## Given exercise
Could you write out the material again, switching every "Where should I click to:" to "Where do I click to:" and leaving everything else unchanged?
--- START Records for this task ---
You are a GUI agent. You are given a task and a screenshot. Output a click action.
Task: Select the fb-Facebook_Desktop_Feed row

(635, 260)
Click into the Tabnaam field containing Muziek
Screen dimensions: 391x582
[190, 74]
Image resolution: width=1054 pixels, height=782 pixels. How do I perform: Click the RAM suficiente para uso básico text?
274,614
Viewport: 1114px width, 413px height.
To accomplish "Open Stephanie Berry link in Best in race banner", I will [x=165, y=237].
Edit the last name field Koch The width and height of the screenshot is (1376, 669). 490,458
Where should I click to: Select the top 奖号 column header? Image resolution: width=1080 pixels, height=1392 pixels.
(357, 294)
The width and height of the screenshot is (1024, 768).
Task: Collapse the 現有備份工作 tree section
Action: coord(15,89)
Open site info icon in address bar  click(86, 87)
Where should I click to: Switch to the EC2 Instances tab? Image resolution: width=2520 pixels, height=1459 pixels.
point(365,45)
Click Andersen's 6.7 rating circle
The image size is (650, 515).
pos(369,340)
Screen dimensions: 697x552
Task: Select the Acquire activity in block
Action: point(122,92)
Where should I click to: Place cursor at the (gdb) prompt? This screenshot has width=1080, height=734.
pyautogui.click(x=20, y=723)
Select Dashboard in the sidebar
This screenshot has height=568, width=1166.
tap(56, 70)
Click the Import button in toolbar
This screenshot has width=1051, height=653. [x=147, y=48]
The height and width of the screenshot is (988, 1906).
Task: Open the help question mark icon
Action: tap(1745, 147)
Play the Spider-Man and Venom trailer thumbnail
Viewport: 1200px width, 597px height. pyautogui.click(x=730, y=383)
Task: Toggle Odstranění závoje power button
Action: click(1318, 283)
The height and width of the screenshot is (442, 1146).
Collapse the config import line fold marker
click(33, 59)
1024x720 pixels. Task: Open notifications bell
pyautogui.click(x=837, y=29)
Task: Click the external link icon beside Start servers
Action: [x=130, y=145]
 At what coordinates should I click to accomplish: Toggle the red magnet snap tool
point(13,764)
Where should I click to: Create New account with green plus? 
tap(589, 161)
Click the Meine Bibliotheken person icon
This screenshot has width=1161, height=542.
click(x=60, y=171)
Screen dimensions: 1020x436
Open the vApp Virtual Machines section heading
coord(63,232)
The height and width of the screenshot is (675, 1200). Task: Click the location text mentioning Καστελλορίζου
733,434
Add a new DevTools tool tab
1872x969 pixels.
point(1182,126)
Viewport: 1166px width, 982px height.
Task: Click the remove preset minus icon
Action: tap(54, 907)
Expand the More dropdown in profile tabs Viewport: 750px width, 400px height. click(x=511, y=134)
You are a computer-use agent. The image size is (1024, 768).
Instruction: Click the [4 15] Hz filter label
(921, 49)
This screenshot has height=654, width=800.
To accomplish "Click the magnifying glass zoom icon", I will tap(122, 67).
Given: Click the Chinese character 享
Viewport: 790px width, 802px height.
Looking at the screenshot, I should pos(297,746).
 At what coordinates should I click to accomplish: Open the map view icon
--- END Records for this task ---
## Solution for this problem
You are a GUI agent. You are given a task and a screenshot. Output a click action.
Task: Select the fb-Facebook_Desktop_Feed row

(635, 260)
Click into the Tabnaam field containing Muziek
Screen dimensions: 391x582
[190, 74]
Image resolution: width=1054 pixels, height=782 pixels. How do I perform: Click the RAM suficiente para uso básico text?
274,614
Viewport: 1114px width, 413px height.
To accomplish "Open Stephanie Berry link in Best in race banner", I will [x=165, y=237].
Edit the last name field Koch The width and height of the screenshot is (1376, 669). 490,458
Where do I click to: Select the top 奖号 column header? Image resolution: width=1080 pixels, height=1392 pixels.
(357, 294)
The width and height of the screenshot is (1024, 768).
Task: Collapse the 現有備份工作 tree section
Action: coord(15,89)
Open site info icon in address bar  click(86, 87)
Where do I click to: Switch to the EC2 Instances tab? Image resolution: width=2520 pixels, height=1459 pixels.
point(365,45)
Click Andersen's 6.7 rating circle
The image size is (650, 515).
pos(369,340)
Screen dimensions: 697x552
Task: Select the Acquire activity in block
Action: point(122,92)
Where do I click to: Place cursor at the (gdb) prompt? This screenshot has width=1080, height=734.
pyautogui.click(x=20, y=723)
Select Dashboard in the sidebar
This screenshot has height=568, width=1166.
tap(56, 70)
Click the Import button in toolbar
This screenshot has width=1051, height=653. [x=147, y=48]
The height and width of the screenshot is (988, 1906).
Task: Open the help question mark icon
Action: tap(1745, 147)
Play the Spider-Man and Venom trailer thumbnail
Viewport: 1200px width, 597px height. pyautogui.click(x=730, y=383)
Task: Toggle Odstranění závoje power button
Action: click(1318, 283)
The height and width of the screenshot is (442, 1146).
Collapse the config import line fold marker
click(33, 59)
1024x720 pixels. Task: Open notifications bell
pyautogui.click(x=837, y=29)
Task: Click the external link icon beside Start servers
Action: [x=130, y=145]
 At what coordinates should I click to accomplish: Toggle the red magnet snap tool
point(13,764)
Where do I click to: Create New account with green plus? 
tap(589, 161)
Click the Meine Bibliotheken person icon
This screenshot has width=1161, height=542.
click(x=60, y=171)
Screen dimensions: 1020x436
Open the vApp Virtual Machines section heading
coord(63,232)
The height and width of the screenshot is (675, 1200). Task: Click the location text mentioning Καστελλορίζου
733,434
Add a new DevTools tool tab
1872x969 pixels.
point(1182,126)
Viewport: 1166px width, 982px height.
Task: Click the remove preset minus icon
Action: tap(54, 907)
Expand the More dropdown in profile tabs Viewport: 750px width, 400px height. click(x=511, y=134)
You are a computer-use agent. The image size is (1024, 768).
Instruction: Click the [4 15] Hz filter label
(921, 49)
This screenshot has height=654, width=800.
To accomplish "Click the magnifying glass zoom icon", I will tap(122, 67).
Given: Click the Chinese character 享
Viewport: 790px width, 802px height.
Looking at the screenshot, I should pos(297,746).
 At what coordinates should I click to accomplish: Open the map view icon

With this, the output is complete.